As founder of the Hot Club of Cowtown, Whit Smith is known far and wide as one of the kings of western swing guitar. But on his new solo EP, On the Nature of Strings, Smith gets to stretch a little by focusing less on the western and more on the swing. In doing so, he proves he’s a master of both.
For his first album as leader, Smith gathered some of Austin’s shining stars (guitarist JD Pendley, drummer Buck Johnson, and Hot Club cohort Jake Erwin on upright bass) at the renowned Fort Horton Studios to ensure a warm, retro vibe, and together they’ve created a collection of tunes that feels nothing less than timeless.

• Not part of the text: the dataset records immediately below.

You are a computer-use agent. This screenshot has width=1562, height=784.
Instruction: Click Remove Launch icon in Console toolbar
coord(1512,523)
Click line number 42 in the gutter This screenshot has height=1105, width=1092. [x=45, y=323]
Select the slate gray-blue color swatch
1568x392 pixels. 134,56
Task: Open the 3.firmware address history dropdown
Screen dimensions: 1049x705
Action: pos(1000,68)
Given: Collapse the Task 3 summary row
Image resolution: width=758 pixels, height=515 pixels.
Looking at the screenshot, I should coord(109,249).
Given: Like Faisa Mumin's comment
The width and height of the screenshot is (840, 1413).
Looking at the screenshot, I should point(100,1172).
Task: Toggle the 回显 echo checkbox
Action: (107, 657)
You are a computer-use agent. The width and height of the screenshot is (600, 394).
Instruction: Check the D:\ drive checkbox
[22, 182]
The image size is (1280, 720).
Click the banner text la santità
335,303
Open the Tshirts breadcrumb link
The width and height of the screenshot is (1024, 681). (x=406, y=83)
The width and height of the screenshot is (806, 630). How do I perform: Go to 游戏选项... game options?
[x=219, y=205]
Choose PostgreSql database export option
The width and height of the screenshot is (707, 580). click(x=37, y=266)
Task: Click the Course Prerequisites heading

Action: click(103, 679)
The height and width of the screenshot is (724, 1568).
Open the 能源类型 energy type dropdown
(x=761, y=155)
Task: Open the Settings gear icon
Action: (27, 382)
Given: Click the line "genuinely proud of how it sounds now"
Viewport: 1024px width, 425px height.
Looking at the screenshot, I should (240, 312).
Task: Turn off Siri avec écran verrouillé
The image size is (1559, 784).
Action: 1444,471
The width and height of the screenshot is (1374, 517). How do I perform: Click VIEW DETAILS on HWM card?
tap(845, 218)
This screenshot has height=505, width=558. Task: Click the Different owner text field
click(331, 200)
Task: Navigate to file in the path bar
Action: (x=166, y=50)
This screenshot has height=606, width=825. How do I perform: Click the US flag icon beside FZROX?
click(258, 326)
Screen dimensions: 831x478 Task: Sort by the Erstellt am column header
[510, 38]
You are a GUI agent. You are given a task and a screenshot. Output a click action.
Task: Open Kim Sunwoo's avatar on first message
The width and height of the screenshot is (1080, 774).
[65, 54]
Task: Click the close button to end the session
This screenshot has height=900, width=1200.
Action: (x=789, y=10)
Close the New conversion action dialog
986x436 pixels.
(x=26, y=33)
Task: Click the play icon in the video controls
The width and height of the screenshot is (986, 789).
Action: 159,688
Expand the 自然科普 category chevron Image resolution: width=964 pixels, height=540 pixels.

As Smith and Pendley blaze through the icy swing of “Brave Companion” and navigate the slippery “Baby Steps,” fans of Johnny Smith and George Barnes will do well to contain a smile. “Passing Lane” veers closer to the territory of jumpin’ Jimmy Bryant, while the gorgeous acoustic melancholy of “Deep Pockets” recalls the more sophisticated stylings of Eddie Lang.
Though Smith’s idols are evident throughout, he’s able to transcend his influences due to the strength of the songs, soloing, and tight ensemble work, all of which ensure this is much more than an exercise in nostalgia.
Packed with slick, harmonized melodies and sly solos, On the Nature of Strings is a short, swinging set of melodic instrumentals that evokes the ghosts of jazz masters past, yet feels wholly contemporary and absolutely essential. This is a dazzling showcase for Whit Smith. Hopefully, he’ll feel the need to stretch again, and soon.